Start of DATA RECORDS

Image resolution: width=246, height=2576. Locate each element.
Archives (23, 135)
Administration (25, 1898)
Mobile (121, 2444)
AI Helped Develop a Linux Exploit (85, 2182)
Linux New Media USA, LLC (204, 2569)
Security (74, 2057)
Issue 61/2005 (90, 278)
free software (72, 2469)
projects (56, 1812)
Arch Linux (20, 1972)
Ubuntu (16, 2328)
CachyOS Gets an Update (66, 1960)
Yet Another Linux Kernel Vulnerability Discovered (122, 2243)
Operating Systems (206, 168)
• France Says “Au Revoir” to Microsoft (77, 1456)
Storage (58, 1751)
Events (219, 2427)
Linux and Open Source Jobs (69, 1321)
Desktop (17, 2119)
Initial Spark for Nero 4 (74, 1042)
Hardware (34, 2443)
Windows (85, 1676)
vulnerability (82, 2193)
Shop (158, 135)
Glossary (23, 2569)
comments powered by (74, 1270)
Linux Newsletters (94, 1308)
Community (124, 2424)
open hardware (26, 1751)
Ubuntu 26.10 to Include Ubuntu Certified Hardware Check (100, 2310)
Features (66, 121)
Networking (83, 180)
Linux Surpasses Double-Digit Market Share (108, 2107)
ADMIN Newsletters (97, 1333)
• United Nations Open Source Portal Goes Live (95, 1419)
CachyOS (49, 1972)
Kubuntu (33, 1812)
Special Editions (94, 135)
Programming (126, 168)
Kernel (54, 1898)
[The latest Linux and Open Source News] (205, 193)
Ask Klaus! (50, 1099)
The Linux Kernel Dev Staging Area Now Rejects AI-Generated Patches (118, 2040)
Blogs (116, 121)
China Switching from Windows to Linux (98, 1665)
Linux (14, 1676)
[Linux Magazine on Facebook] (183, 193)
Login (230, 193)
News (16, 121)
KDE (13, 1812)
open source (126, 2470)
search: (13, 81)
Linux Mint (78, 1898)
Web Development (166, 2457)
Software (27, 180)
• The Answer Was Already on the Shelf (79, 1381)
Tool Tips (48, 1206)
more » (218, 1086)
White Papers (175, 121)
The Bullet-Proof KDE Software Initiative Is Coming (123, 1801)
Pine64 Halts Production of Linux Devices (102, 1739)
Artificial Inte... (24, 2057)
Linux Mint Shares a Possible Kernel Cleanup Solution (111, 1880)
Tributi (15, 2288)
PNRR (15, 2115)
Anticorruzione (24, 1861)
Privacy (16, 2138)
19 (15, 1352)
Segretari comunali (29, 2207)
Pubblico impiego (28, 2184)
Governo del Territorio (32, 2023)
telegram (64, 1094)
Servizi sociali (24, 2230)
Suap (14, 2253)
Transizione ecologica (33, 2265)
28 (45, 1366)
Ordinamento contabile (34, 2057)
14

End of DATA RECORDS

YOUR OBJECTIVE:
Each line of the entries above that has the word "Mint" is to be copied.

RESPONSE BOX:
Linux Mint (78, 1898)
Linux Mint Shares a Possible Kernel Cleanup Solution (111, 1880)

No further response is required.